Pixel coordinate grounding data
################
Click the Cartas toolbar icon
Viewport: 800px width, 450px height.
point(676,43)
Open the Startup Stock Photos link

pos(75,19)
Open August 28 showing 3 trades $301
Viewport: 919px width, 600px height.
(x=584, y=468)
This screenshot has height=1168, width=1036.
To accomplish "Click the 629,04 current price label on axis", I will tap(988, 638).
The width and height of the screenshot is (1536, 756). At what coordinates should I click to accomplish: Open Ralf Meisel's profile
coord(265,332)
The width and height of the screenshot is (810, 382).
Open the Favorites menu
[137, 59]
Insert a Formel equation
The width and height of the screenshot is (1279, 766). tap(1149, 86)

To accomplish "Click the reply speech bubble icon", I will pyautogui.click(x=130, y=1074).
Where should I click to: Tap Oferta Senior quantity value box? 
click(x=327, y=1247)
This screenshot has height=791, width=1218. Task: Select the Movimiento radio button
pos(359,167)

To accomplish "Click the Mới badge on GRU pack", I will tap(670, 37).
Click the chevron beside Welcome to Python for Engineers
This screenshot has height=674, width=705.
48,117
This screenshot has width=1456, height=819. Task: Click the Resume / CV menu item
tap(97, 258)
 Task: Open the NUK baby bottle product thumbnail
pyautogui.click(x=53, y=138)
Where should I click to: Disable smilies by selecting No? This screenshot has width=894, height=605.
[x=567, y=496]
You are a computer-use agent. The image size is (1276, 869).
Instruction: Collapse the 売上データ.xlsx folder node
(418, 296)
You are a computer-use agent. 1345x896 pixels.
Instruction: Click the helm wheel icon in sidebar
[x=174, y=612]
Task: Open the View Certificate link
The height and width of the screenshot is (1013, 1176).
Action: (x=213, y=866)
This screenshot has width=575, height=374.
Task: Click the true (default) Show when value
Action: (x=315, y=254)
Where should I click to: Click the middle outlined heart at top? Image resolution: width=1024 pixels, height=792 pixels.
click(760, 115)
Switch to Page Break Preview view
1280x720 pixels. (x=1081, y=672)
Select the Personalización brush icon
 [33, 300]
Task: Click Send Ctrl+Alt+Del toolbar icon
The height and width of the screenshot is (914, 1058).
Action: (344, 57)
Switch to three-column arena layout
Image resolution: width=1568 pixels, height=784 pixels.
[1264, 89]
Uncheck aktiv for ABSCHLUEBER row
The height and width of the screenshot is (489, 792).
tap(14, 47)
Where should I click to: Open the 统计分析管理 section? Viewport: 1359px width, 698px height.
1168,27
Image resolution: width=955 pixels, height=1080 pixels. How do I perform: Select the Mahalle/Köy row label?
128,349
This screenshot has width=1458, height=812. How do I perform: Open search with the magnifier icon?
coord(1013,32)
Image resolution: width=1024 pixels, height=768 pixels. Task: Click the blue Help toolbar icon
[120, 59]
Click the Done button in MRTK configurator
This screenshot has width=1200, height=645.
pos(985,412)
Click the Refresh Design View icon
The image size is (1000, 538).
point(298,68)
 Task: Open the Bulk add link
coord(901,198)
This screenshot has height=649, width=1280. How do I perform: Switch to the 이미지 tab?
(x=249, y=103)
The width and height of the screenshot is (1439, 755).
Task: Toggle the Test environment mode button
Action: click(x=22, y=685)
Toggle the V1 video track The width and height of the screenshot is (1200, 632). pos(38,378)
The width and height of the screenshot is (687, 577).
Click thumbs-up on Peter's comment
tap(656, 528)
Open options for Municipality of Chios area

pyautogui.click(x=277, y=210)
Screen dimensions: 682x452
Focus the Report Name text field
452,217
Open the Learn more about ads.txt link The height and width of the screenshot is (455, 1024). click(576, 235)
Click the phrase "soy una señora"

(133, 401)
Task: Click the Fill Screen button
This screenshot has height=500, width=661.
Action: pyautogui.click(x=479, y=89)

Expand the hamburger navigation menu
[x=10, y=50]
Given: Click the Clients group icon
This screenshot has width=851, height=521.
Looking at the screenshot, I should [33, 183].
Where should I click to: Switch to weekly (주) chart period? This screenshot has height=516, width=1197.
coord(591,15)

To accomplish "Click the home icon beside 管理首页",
################
TASK INSTRUCTIONS:
Show the lines where the word "computer" appears in the entries.

WRITTEN ANSWER:
You are a computer-use agent. The image size is (1276, 869).
You are a computer-use agent. 1345x896 pixels.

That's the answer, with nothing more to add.